In recent weeks, dogs have made news for surfing and their contributions to the war on school bullying — and now they're entering the political arena. In San Francisco, the city's sizable population of dog owners is working to exert its influence on the upcoming Nov. 8 mayoral election. Here's what you should know:
How much political influence do dogs have in San Francisco?
A fair amount. It's estimated that 150,000 dogs live in the city, compared to just 108,000 children. "So it stands to reason dog owners carry a lot of clout," says USA Today. Dog owners have even formed a political action committee, DogPAC, dedicated to the health and welfare of dogs. Over the weekend, DogPAC held a forum that was attended by seven of the 16 mayoral candidates. "We expect the dog vote to be a game-changer," says DogPAC president Bruce Wolfe.
What are the issues facing San Francisco's dogs?
One key debate: Whether the city should ban dogs from large areas of parkland, including parts of the 75,400-acre Golden Gate National Recreation Area, to protect plants and wildlife. The Parks Service is considering fencing off some popular areas, and mandating leashes in open areas. "Time after time our bird-counters will tell us that in the areas opened up to dogs — the birds have disappeared," says the Golden Gate Audubon Society's Mark Welther.
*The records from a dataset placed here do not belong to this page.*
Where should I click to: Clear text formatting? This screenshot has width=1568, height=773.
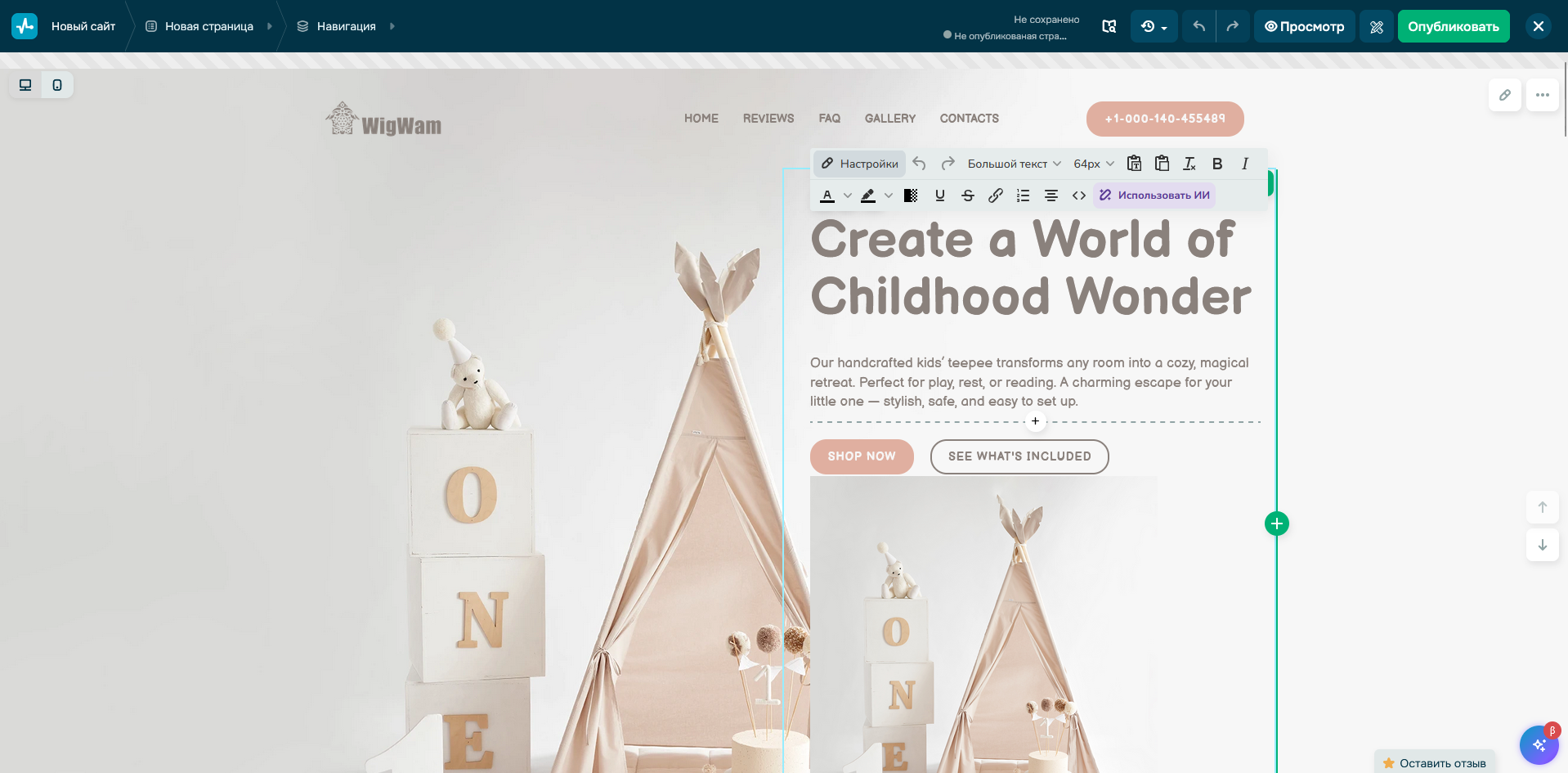tap(1189, 164)
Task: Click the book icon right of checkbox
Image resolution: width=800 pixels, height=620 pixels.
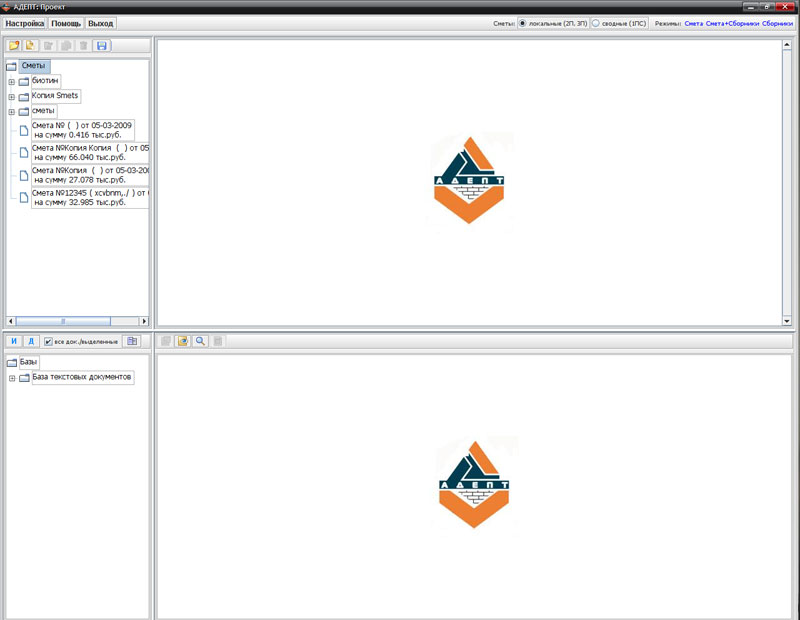Action: (x=132, y=341)
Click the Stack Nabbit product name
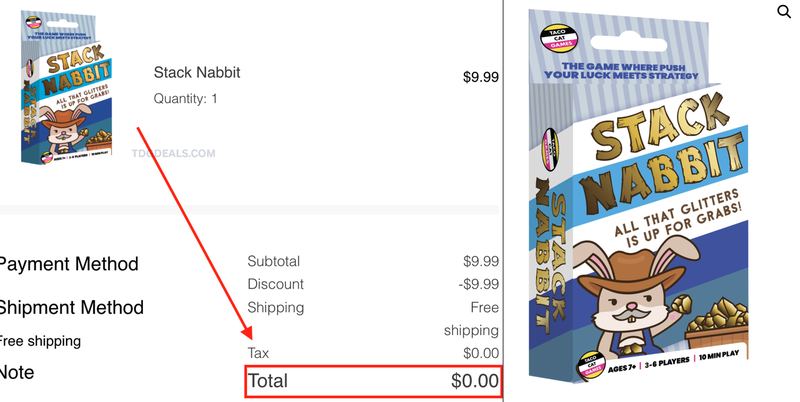 [197, 72]
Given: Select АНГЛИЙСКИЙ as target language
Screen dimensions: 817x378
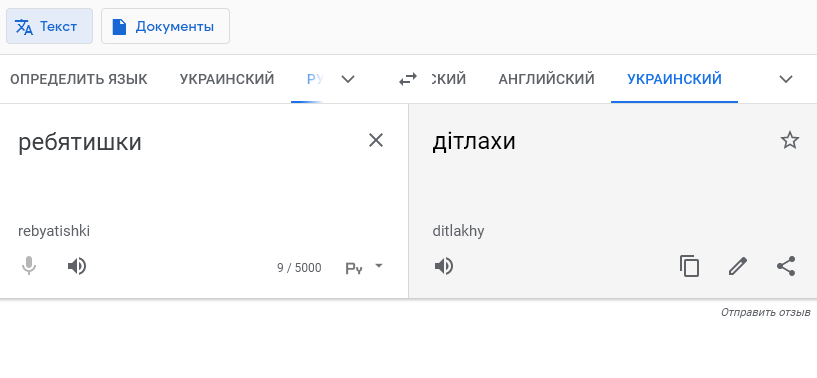Looking at the screenshot, I should (547, 79).
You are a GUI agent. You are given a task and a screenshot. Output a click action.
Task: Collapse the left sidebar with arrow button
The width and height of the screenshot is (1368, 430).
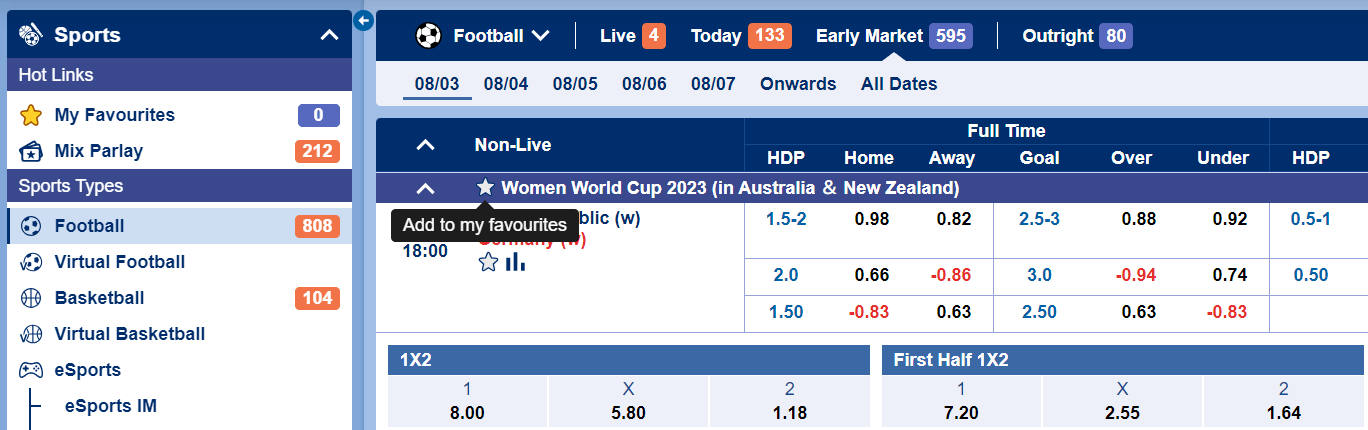click(x=363, y=20)
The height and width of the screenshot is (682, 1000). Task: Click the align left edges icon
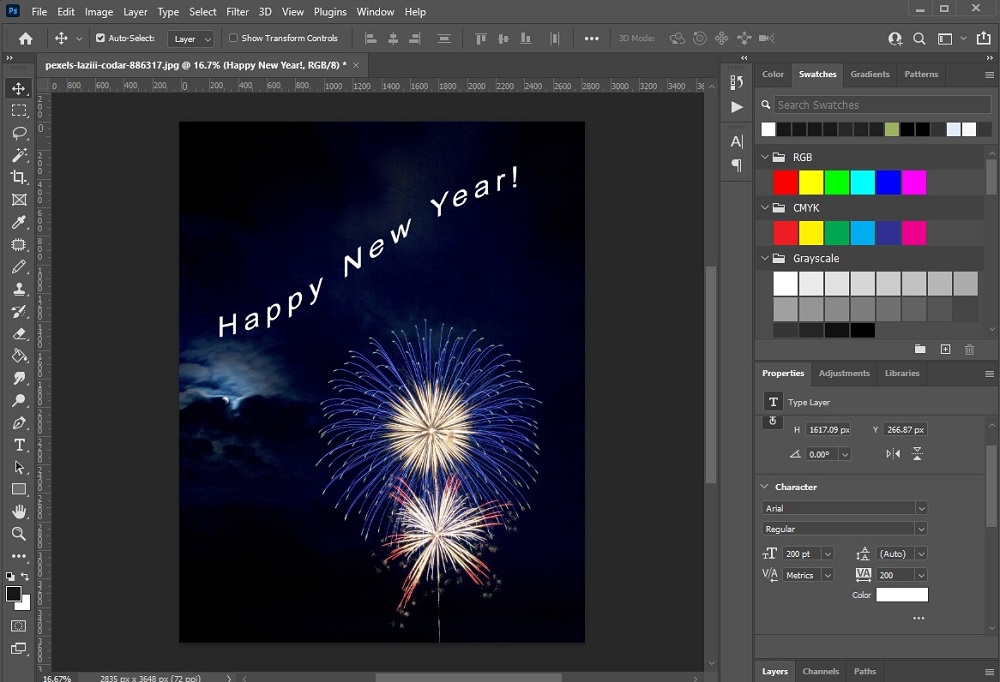tap(370, 38)
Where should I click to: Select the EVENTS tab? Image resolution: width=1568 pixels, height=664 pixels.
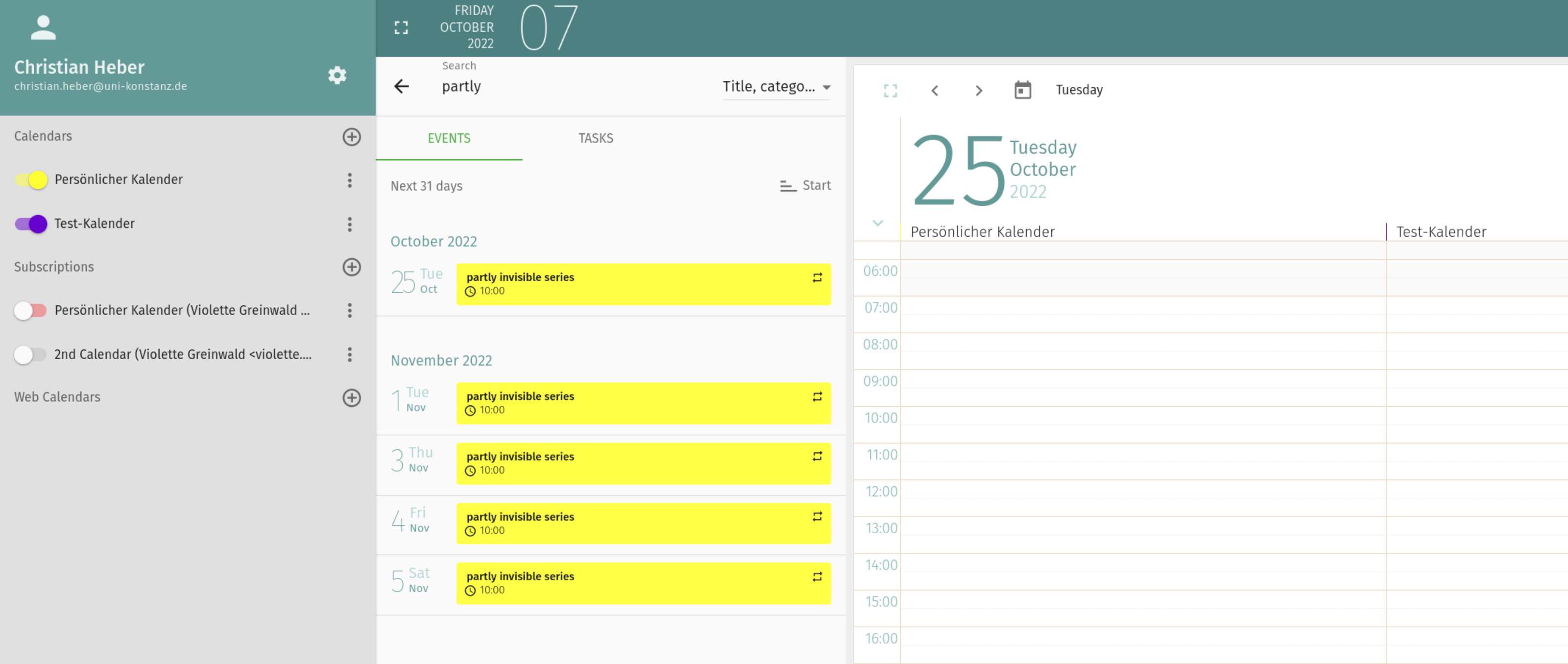point(449,138)
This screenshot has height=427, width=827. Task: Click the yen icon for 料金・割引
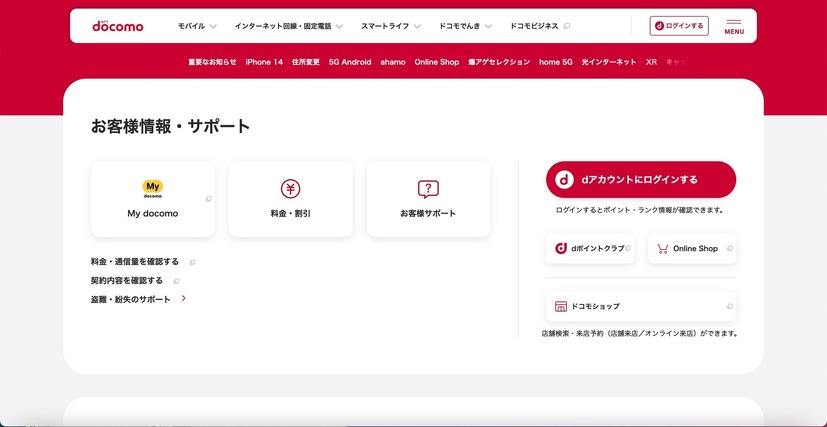click(290, 189)
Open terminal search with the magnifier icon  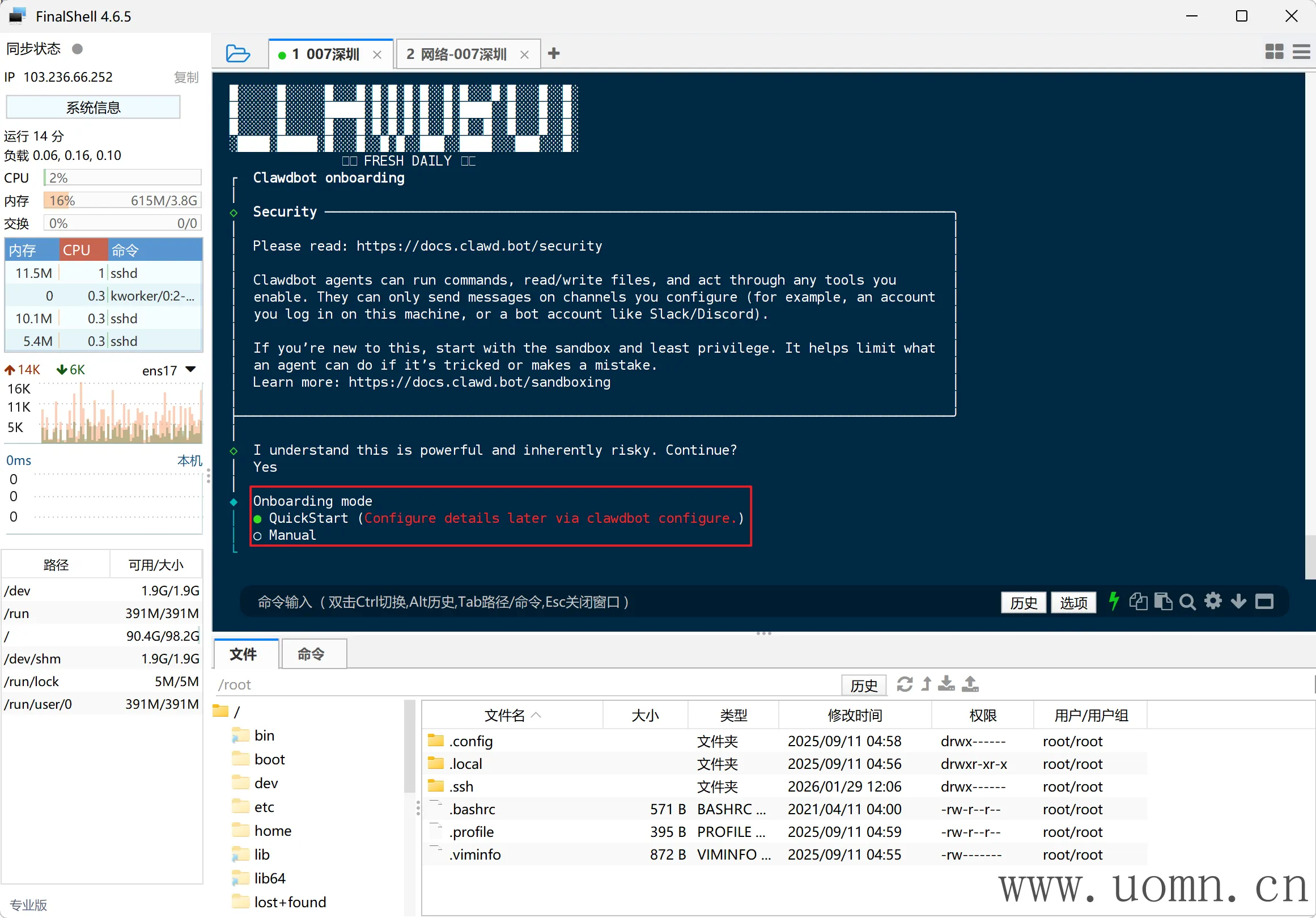point(1187,602)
Other doggy issues include the cost of pet licenses, the shortage of pet-friendly rental properties, and the availability of trash cans in parks so dog owners can easily dispose of waste.
What are candidates doing to appeal to dog owners?
Mayoral candidate and dog owner Joanna Rees held her own "Bark in the Park" forum. "Open lines of communication between City Hall and pet owners — as with merchants, educators, parents, working families and other stakeholder groups — are the foundation of good policy," she says. Other candidates have made note of their puppy politics on their websites. "Making San Francisco a family friendly city means recognizing the multitude of ways in which we define families," says candidate and city attorney Dennis Herrera on his website. "That includes dogs and companion animals."
Are puppy politics biting any candidates?
Incumbent mayor Ed Lee didn't attend the DogPAC forum, and was swatted for it by another mayoral candidate, city supervisor John Avalos. "His Rose Garden strategy of avoiding debates and forums is keeping him from engaging with a group of real, engaged, and powerful San Francisco voters," Avalos said. On Monday, DogPAC announced that it would endorse Avalos, saying he "best represented the issues about which the city's 150,000 dog owners are concerned."